Ces clichés sont essentiellement des photos de groupe prises dans les préaux ou quelques photos individuelles. Scènes de vie quotidienne, elles sont en apparence banales, mais si l’on y jette un regard plus précis, elles interpellent l’historien sur l’image que les prisonniers ont souhaité renvoyer d’eux-mêmes et de leur vie derrière les barreaux.

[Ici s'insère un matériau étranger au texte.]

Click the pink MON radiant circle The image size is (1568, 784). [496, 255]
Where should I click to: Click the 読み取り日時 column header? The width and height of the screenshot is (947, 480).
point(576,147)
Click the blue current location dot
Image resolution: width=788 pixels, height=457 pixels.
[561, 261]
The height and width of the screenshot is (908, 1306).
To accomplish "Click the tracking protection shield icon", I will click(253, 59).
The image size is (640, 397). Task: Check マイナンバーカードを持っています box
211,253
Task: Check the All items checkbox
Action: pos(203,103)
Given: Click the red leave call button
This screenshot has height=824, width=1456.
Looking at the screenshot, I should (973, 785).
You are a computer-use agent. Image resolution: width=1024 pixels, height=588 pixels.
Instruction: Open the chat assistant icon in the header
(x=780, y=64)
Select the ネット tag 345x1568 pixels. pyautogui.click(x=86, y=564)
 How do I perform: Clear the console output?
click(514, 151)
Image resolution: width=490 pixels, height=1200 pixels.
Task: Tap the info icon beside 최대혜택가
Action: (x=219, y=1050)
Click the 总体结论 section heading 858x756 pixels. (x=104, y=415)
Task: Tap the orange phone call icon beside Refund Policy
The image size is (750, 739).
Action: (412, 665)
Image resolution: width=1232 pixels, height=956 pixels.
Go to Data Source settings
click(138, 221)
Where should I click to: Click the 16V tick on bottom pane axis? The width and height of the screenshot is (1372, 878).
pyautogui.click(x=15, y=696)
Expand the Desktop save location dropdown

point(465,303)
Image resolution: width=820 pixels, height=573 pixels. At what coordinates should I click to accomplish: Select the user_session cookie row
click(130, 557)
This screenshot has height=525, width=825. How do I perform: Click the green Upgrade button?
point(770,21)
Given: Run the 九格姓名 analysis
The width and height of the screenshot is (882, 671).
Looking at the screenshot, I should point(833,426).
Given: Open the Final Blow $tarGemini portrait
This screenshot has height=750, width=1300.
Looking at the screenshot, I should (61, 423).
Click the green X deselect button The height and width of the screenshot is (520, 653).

Quelques photos sont même exceptionnelles si on les replace dans leur contexte : prises par des détenus politiques incarcérés dans les prisons de Vichy. C’est le cas des clichés qui immortalisent un événement particulier survenu à la centrale d’Eysses : la cérémonie funèbre et les honneurs rendus par ses camarades à un interné administratif, Barthélemy Duprillot. Arrivé à Eysses le 23 octobre 1943 avec les autres internés, il s’est donné la mort pendant la bataille dite des "Trois glorieuses", le 10 décembre 1943, de peur d’être livré aux Allemands. 

Les photos prises dans la centrale saisissent rarement des individus seuls, à l’exception des délégués des détenus comme Henri Auzias photographié quelques semaines avant son exécution par la cour martiale le 23 février 1944. La plupart sont des clichés de frères d’armes. La photo est le résultat d’une volonté d’immortaliser des moments de joie mais aussi de détermination collective, alors que pour beaucoup ces années de clandestinité furent marquées par la peur. Replacée dans son contexte, elle résonne comme un défi, renvoyant l’image de combattants. 


D'après l'ouvrage de Corinne Jaladieu, La prison politique sous Vichy. L’exemple des centrales d’Eysses et de Rennes, L’Harmattan, 2007.